▶ WHAT TO WORK ON:
1. Translate this sentence from the Le donne vendicate text into Spanish: "Piccinni's version was first performed at the Teatro alla Valle in Rome in 1763."
2. Please reproduce the stretch of the Le donne vendicate text from "Le donne vendicate (also" through "Rome in 1763.", keeping every word and punctuation mark unchanged.
Start of EXTRACT
Musical farce that consists of two intermezzi

Le donne vendicate (also titled The Revenge of the Women, Il vago disprezzato and Le fat méprisé) is a musical farce that consists of two intermezzi by composer Niccolò Piccinni with an Italian libretto by Carlo Goldoni. Goldoni's text had already been used twice previously, in operas by Gioacchino Cocchi (1751) and Giuseppe Scolari (1757). Piccinni's version was first performed at the Teatro alla Valle in Rome in 1763.

==Historical background==
Le donne vendicate was commissioned by Cecilia Mahony Giustiniani, Princess of Bassano Romano, to be performed for Carnival in 1763. The publisher of the original score, Agostino Palombini, dedicated the printed libretto to her. The production was a critical success at its premiere with particular praise for the beautiful scenery painted by Sig. Giacomo Castellari, the elaborate costumes prepared by Giuseppe Griselli, the moving performances by the singers, and the beauty of the music. The opera ranks as one of the composer's more successful ventures, as witnessed by the large number of scores that survived in Austria, Germany, France, Poland, Italy and elsewhere. The exact date of the first performance is now unknown but it was sometime during Carnival in 1763. The two intermezzi tell one complete story and are meant to be performed together, between acts of an opera seria.

==Roles==

| Role | Voice type | Premiere cast, 1763 (Conductor: — ) |
|---|---|---|
| Count Bellezza, an eccentric Knight | tenor | Giovanni Loattini (from Cesena) |
| Lindora, a simpering girl and niece of Ferramonte | soprano (castrato travesti) | Gaetano Farnassi (from Montorio) |
| Ferramonte, the ladies' champion | baritone | Francesco Battisti (from Rome) |
| Aurelia, novel-reading friend of Lindora's | soprano (castrato travesti) | Giuseppe Marrocchini (from Arpino) |

==Recordings==
- Le donne vendicate with conductor Diego Fasolis and I Barocchisti. Cast includes: Vincenzo Di Donato as Count Bellezza, Giuliana Castellani as Lindora, Mauro Buda as Ferramonte, and Sylva Pozzer as Aurelia. Released on the Chandos label in 2004.
End of EXTRACT
Start of DATA SECTION
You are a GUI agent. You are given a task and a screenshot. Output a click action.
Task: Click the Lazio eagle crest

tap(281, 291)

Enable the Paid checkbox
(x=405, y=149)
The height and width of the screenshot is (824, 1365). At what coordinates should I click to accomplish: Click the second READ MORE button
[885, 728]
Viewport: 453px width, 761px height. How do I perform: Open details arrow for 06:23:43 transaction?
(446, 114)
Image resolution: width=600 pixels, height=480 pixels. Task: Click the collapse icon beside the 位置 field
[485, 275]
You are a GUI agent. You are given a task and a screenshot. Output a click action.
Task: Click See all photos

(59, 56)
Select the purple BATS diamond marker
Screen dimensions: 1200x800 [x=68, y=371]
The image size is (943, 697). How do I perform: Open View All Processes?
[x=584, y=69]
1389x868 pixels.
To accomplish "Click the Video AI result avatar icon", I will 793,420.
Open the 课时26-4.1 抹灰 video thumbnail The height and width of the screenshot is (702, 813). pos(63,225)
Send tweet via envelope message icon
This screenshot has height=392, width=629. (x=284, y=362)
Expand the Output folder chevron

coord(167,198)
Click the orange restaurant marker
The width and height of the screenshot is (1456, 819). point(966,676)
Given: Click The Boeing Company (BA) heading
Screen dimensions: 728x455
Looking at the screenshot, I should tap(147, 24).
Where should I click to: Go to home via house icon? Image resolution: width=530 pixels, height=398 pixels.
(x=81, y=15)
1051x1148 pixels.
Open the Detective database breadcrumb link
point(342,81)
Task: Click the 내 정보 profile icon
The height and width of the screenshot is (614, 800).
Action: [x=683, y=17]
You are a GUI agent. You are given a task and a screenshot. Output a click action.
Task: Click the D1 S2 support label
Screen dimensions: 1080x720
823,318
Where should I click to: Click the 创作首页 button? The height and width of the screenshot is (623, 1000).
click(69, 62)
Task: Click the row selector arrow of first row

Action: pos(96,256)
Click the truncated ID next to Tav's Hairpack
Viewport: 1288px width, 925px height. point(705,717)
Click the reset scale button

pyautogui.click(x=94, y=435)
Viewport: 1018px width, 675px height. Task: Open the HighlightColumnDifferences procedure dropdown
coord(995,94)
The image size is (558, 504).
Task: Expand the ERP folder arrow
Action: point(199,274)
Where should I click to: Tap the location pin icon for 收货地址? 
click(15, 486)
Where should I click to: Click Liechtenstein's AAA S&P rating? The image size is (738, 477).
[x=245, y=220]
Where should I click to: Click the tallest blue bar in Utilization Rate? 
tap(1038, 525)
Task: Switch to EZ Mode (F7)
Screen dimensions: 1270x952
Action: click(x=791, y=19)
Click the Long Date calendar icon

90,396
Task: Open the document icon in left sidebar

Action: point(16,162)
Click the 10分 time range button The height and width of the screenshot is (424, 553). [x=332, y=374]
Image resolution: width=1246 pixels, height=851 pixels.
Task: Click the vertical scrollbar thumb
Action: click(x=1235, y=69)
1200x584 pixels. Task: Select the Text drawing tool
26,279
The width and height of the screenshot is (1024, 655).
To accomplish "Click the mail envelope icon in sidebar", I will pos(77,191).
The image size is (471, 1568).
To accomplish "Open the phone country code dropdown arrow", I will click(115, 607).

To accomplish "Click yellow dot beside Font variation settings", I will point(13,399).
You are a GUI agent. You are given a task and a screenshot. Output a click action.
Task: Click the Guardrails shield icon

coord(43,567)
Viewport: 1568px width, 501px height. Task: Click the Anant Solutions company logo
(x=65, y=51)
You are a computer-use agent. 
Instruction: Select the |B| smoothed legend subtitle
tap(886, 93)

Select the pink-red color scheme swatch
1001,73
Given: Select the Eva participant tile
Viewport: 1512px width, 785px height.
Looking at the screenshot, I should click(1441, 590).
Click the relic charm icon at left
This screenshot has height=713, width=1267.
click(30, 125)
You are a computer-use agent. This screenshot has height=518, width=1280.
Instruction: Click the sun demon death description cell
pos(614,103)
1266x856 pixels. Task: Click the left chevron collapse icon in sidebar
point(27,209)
End of DATA SECTION
▶ TASK RESPONSES:
1. La versión de Piccinni se representó por primera vez en el Teatro alla Valle de Roma en 1763.

2.
Le donne vendicate (also titled The Revenge of the Women, Il vago disprezzato and Le fat méprisé) is a musical farce that consists of two intermezzi by composer Niccolò Piccinni with an Italian libretto by Carlo Goldoni. Goldoni's text had already been used twice previously, in operas by Gioacchino Cocchi (1751) and Giuseppe Scolari (1757). Piccinni's version was first performed at the Teatro alla Valle in Rome in 1763.